--- Text ---
Will have a look - it's an easy cure if that is the problem. I doubt it though, since a lot of people have reported the same experience. :? 

Dave


----------



## AberdeenAngus (Jul 26, 2008)

I think maybe it being new might be the problem.

It could be a bit of debris from the hose manufacturing process has blocked the jet partially.

I agree, Whip the jet out and give it a clean.
A single strand of wire from a piece of multistrand wire can be a useful jet cleaner outerer.

We always used to use fuse wire but you don't see much of that these days.


----------



## Zebedee (Oct 3, 2007)

Jet whipped out and inspected as suggested.

Clean as a whistle.

Re-assembled with a smidge of PTFE.

Next suggestion please! :? :lol: :lol: :lol: 

Dave


----------



## mandyandandy (Oct 1, 2006)

You could always try someone else's whose does work fine on their system, that would tell you if it was the Cadac or your gas system that is at fault.

--- Source excerpt ---
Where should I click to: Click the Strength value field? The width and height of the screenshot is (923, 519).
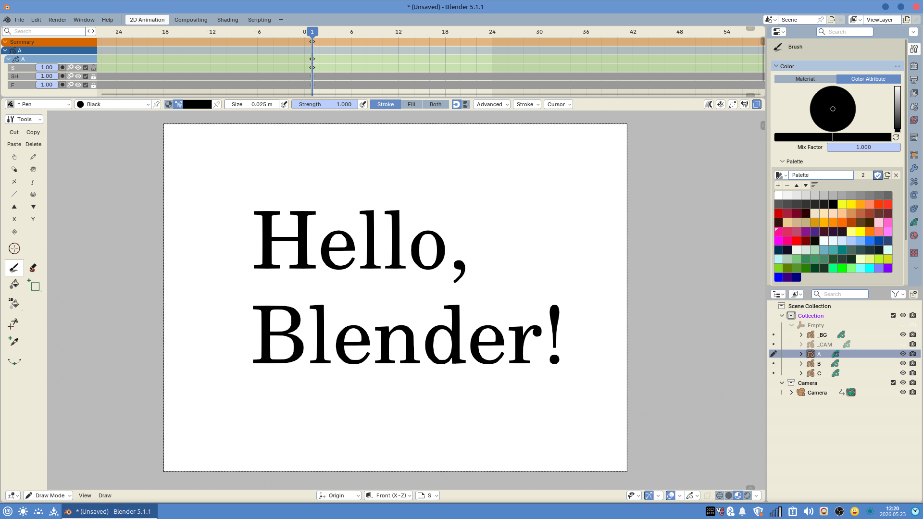click(324, 104)

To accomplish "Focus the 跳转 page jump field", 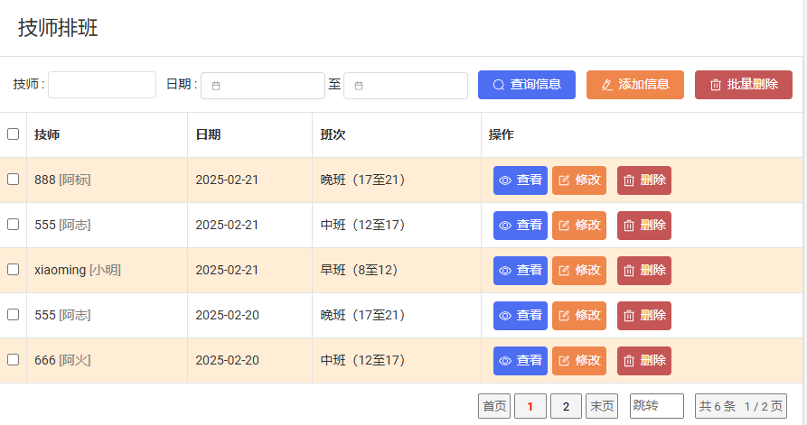I will tap(657, 407).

--- Exercise instructions ---
1. From the forum thread on the gas jet, list every username that appears in a post header, together with the date shown beside it.
2. Pick up the forum thread on the gas jet and continue it from its final post.

--- Answers in order ---
1.
AberdeenAngus (Jul 26, 2008)
Zebedee (Oct 3, 2007)
mandyandandy (Oct 1, 2006)

2.
Just something to try  

Ours can take a few minutes to warm up but once it gets going it's great. 

Mandy


----------



## Zebedee (Oct 3, 2007)

mandyandandy said:


> You could always try someone else's whose does work fine on their system . . .
> Mandy


I freely confess that I have been guilty of taking the wee wee out of feminine "so-called" logic many times, mostly with Mrs Zeb (_and I have the bruises to show for it_.) 

I sit here contrite and humble Mandy, thinking to myself, _"Why didn't I think of that . . . then that very nice and helpful female person wouldn't have made me look such a pillock!"_ 8O 8O :lol: :lol: :lol:

Where's me spade - I need to dig a hole! :roll:

Dave


----------



## spindrifter (Nov 14, 2006)

Hi Zebedee

I've been thinking (Oh that hurt!) Your gas supply is OK to other appliances in your MH.

You have fitted the appropriate sized copper tubing to your outside gas supply outlet.

3 metres of pipe to your Cadac is not a problem.

What's left?

The jet, although it looks OK could it be faulty? 

Or could it be the flow control valve that is not opening far enough to allow the correct gas flow to the burner head.

If you like, I could unscrew and send you my Cadac control unit (which works OK) for you to try - I won't be needing it for a couple of weeks

Just a thought.

Cheers

David


----------



## Zebedee (Oct 3, 2007)

Nice thought David, and much appreciated.

No surprise though . . . you are a member of MHF after all!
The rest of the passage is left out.